I principali prodotti agricoli interessati dalla contaminazione da DON sono: mais, frumento, grano saraceno, orzo, avena, triticale, segale, sorgo, riso. La causa sono alcune specie di muffe (Fusarium) che si sviluppano prevalentemente in zone temperate, con condizioni ambientali di elevata umidità relativa e temperature moderate (10-30 °C). Per il comparto italiano, non è solo il mais ad essere interessato ma anche frumento ed orzo. Segnali in questo senso arrivano non solo dalle regioni italiane ma anche dal comparto cerealicolo estero, spesso ritenuto più sicuro ed affidabile.

L'Unione Europea, che può vantare il pacchetto normativo più completo sull'argomento, ha posto in essere già da alcuni anni un assiduo monitoraggio da cui risulta che il DON è la tossina più diffusa in alimenti e mangimi, spesso in associazione con zearalenone e tossina T-2; il DON è infatti stabile a molti dei processi dell'industria alimentare, ed anche se può essere facilmente eliminato durante la produzione di amido, permane nelle farine e in prodotti come pane, snack, cibi per bambini, prodotti per la colazione, fibre e germe, malto e birra.
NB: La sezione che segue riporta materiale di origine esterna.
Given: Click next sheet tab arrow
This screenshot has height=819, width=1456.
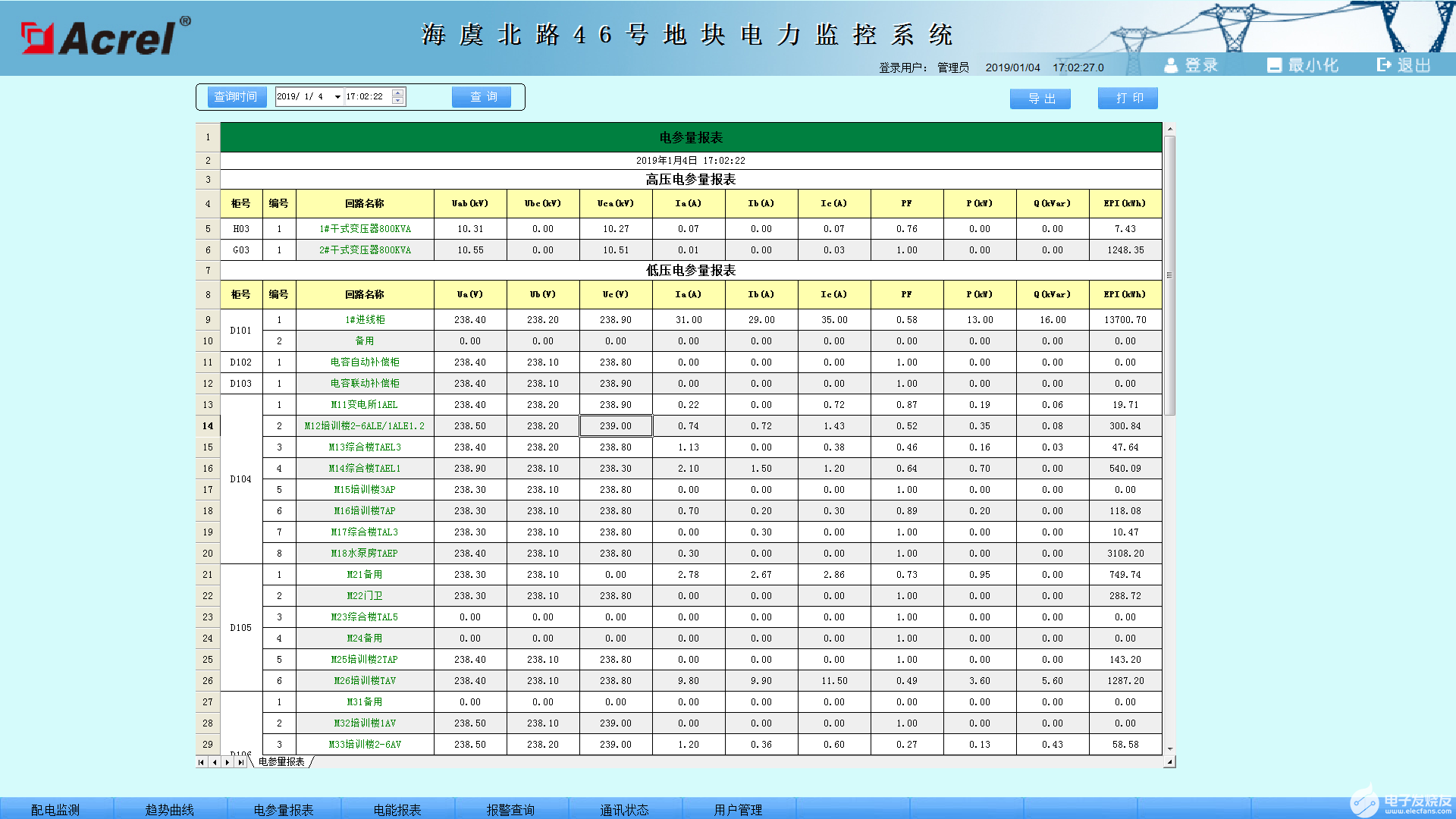Looking at the screenshot, I should coord(228,762).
Caratteristica del DON è quella di provocare il vomito (da cui il nome alternativo di Vomitossina). Il DON ha per questo pesanti ricadute economiche sull'allevamento: se nel bovino questa micotossina crea generalmente meno problemi, nel suino si evidenziano in breve tempo effetti negativi sulle performance di allevamento. Percependone l'odore, i suini rifiutano il cibo contaminato da vomitossina. Ciò salvaguarda l'animale·da intossicazioni acute ma rappresenta un problema zootecnico in quanto l'ingrasso è fortemente rallentato. Taluni allevatori, per contrastare questo inconveniente, ricorrono all'impiego di aromatizzanti che certamente aiutano l'assunzione di cibo ma hanno, proprio in conseguenza della contaminazione cronica della dieta, altre gravi ricadute sull' allevamento. Un caso per tutti: se nell'alimento ingerito vi è presenza anche di zearalenone, ci potranno essere gravi inconvenienti alla sfera riproduttiva: infatti la vomitossina, anche a livelli molto bassi, potenzia l'azione dello zearalenone. Non dimentichiamoci, poi, degli effetti diretti prodotti dal DON: immunosoppressione con conseguenti infezioni virali/batteriche, aborto e vomito.